Each line in the entries below that holds the string "agent" is to be listed.

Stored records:
►
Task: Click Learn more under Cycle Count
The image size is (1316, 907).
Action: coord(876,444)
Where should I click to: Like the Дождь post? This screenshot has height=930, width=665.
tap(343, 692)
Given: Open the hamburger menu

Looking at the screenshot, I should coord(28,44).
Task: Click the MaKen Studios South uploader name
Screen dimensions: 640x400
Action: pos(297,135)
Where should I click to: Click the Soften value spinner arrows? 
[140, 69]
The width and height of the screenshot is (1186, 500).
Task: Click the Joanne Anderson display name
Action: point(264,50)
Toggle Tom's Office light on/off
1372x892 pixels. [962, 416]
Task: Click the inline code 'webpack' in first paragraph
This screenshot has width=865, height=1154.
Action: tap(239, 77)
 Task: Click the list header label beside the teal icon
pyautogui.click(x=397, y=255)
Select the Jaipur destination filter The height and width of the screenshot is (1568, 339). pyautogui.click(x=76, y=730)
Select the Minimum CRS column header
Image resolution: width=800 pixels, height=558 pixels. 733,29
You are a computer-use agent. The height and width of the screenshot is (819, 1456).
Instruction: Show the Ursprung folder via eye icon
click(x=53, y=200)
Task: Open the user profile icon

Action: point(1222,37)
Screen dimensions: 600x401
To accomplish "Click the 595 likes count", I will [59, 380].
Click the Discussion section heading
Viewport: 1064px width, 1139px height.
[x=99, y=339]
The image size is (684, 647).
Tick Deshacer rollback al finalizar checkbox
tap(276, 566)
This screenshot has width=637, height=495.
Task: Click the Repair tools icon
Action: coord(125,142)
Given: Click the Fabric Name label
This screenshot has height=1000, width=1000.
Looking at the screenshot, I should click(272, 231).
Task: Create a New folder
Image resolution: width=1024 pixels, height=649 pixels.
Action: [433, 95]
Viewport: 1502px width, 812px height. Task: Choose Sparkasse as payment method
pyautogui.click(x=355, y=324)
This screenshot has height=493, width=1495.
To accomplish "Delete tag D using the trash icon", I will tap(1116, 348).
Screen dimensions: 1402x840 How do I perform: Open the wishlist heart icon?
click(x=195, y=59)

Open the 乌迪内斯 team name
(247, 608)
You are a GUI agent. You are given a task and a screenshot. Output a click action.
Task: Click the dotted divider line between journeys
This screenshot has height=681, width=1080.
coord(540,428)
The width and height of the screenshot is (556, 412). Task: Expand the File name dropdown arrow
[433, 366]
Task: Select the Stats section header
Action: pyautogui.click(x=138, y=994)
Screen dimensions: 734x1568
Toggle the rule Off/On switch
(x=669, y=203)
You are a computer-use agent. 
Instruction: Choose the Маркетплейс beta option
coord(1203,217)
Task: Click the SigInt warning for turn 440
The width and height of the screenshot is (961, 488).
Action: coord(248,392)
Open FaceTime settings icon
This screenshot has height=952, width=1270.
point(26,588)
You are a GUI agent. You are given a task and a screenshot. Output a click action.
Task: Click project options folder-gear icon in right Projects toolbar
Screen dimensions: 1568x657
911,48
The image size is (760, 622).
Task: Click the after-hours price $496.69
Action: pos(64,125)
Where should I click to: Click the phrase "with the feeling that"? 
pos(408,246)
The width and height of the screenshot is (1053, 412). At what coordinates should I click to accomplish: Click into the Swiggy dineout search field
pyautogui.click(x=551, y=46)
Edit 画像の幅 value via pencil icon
◄
## Written response
You are a computer-use agent. The height and width of the screenshot is (819, 1456).
You are a GUI agent. You are given a task and a screenshot. Output a click action.
You are a computer-use agent. 
You are a GUI agent. You are given a task and a screenshot. Output a click action.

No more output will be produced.